Neste Relatório de Política Monetária, a chance de a inflação exceder o limite superior da meta (4,5%) em 2026 foi revista para cima, passando de 23% para 30%.

O documento indica que, a partir do próximo ano, a inflação retomará a queda, atingindo 3,1% no último período analisado, o terceiro trimestre de 2028. O BC afirma que “no horizonte considerado relevante para a política monetária, que abrange o terceiro trimestre de 2027, a inflação estimada é de 3,3%”.

Crédito

A estimativa para a expansão do volume de crédito concedido a indivíduos e empresas em 2026 foi elevada de 8,6% para 9%. Esse avanço é majoritariamente impulsionado pela performance superior ao previsto do crédito livre para pessoas físicas e do crédito direcionado para pessoas jurídicas. As previsões para esses setores foram ajustadas em 0,5 ponto percentual, alcançando 9,5% e 11,5%, respectivamente.

No segmento de crédito livre, as instituições bancárias possuem liberdade para aplicar os recursos captados no mercado e estabelecer as taxas de juros aplicadas aos seus clientes. Em contrapartida, o crédito direcionado, cujas normas são regulamentadas pelo governo, é predominantemente direcionado aos setores de habitação, agronegócio, infraestrutura e ao microcrédito.

Ainda que a projeção tenha sido revisada para cima, ela ainda aponta para uma desaceleração do crédito pelo segundo ano consecutivo. Em 2025, o saldo de crédito no Sistema Financeiro Nacional (SFN) expandiu 10,3%, um valor inferior aos 11,5% registrados em 2024.

O Banco Central esclareceu que “a esperada desaceleração harmoniza-se com o panorama futuro da atividade econômica nacional e com os impactos presentes e passados da política monetária, que incluiu o aumento da Selic, em um cenário de alto endividamento e comprometimento da renda”.

Contas externas

A estimativa para o déficit nas transações correntes, que englobam a troca de mercadorias, serviços e transferências de renda com nações estrangeiras, sofreu uma redução em comparação ao relatório precedente. O valor projetado para 2026 passou de R$ 60 bilhões para US$ 58 bilhões (equivalente a 2,2% do PIB), justificado pela melhoria na previsão do saldo comercial, impulsionado por um aumento das exportações superior ao das importações.

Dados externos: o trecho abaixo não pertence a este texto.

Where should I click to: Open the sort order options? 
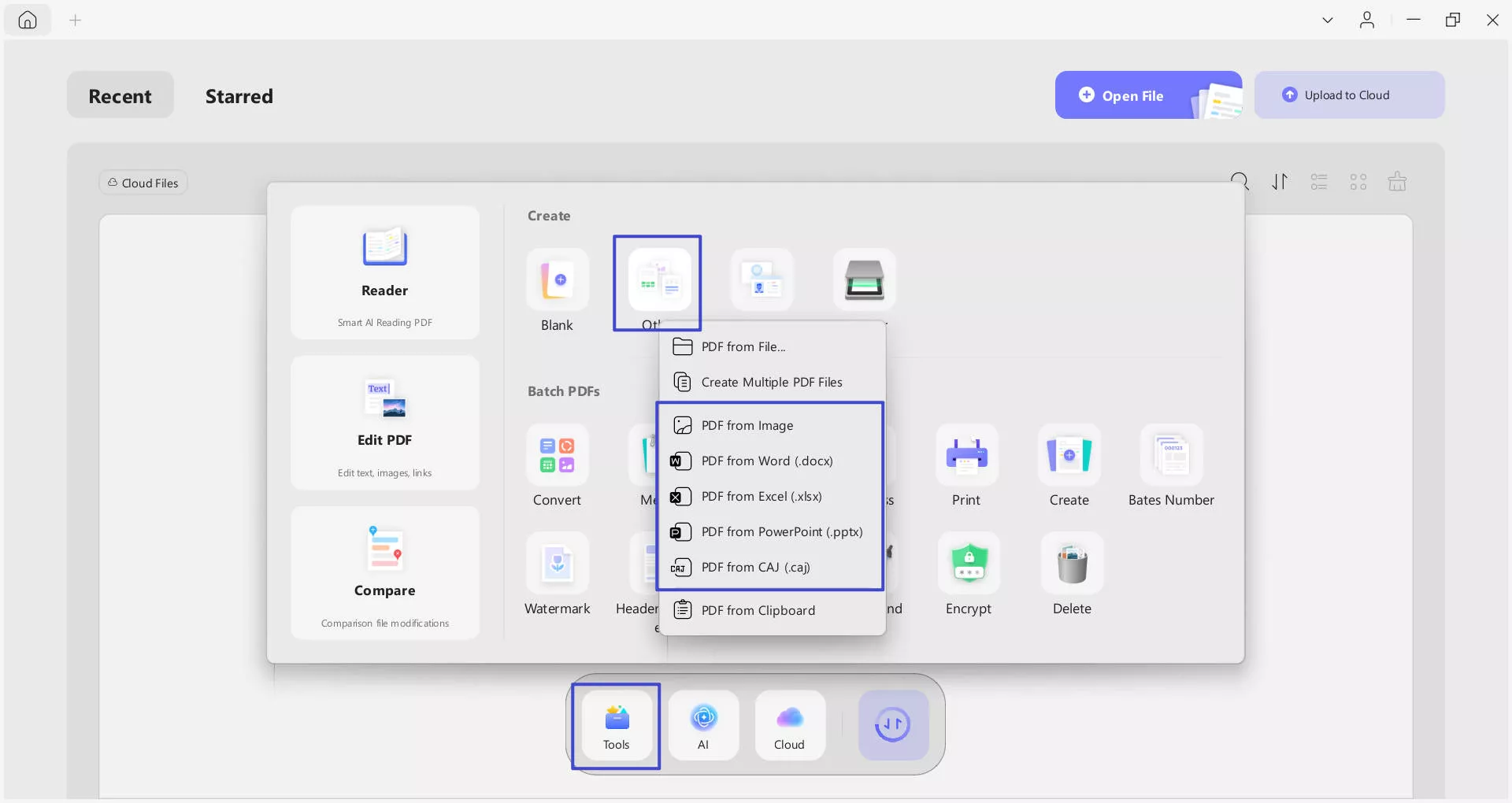(1280, 181)
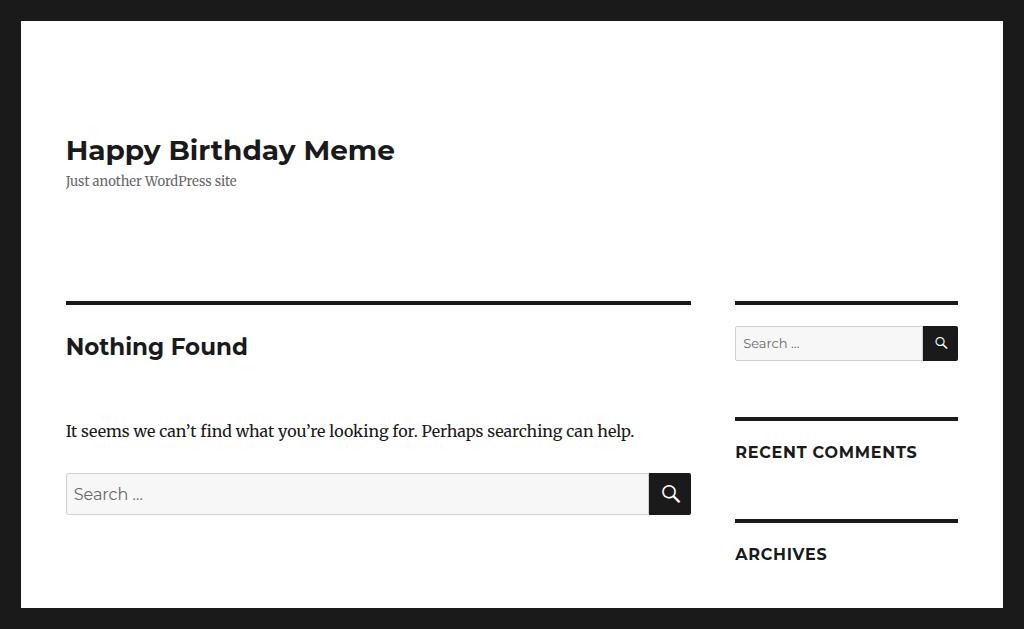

O incremento no valor estimado para as exportações resulta da soma de um leve aumento no volume esperado e, sobretudo, da expectativa de preços mais elevados. Segundo o BC, a alteração mais relevante em relação ao relatório de dezembro deriva da valorização dos preços dos combustíveis, consequência direta do conflito no Oriente Médio, influenciando assim a projeção de exportação de petróleo.

Esse desequilíbrio nas contas externas será coberto por aportes de capital de longo prazo, notadamente pelos investimentos diretos no país (IDP), que preveem um fluxo líquido de entrada de US$ 70 bilhões (correspondendo a 2,7% do PIB).

Em contrapartida, o conflito no Oriente Médio intensifica os riscos e a imprevisibilidade, devido à diminuição do tráfego comercial no Estreito de Ormuz. Isso pode gerar consequências no comércio global, nas cadeias produtivas e nas condições financeiras mundiais.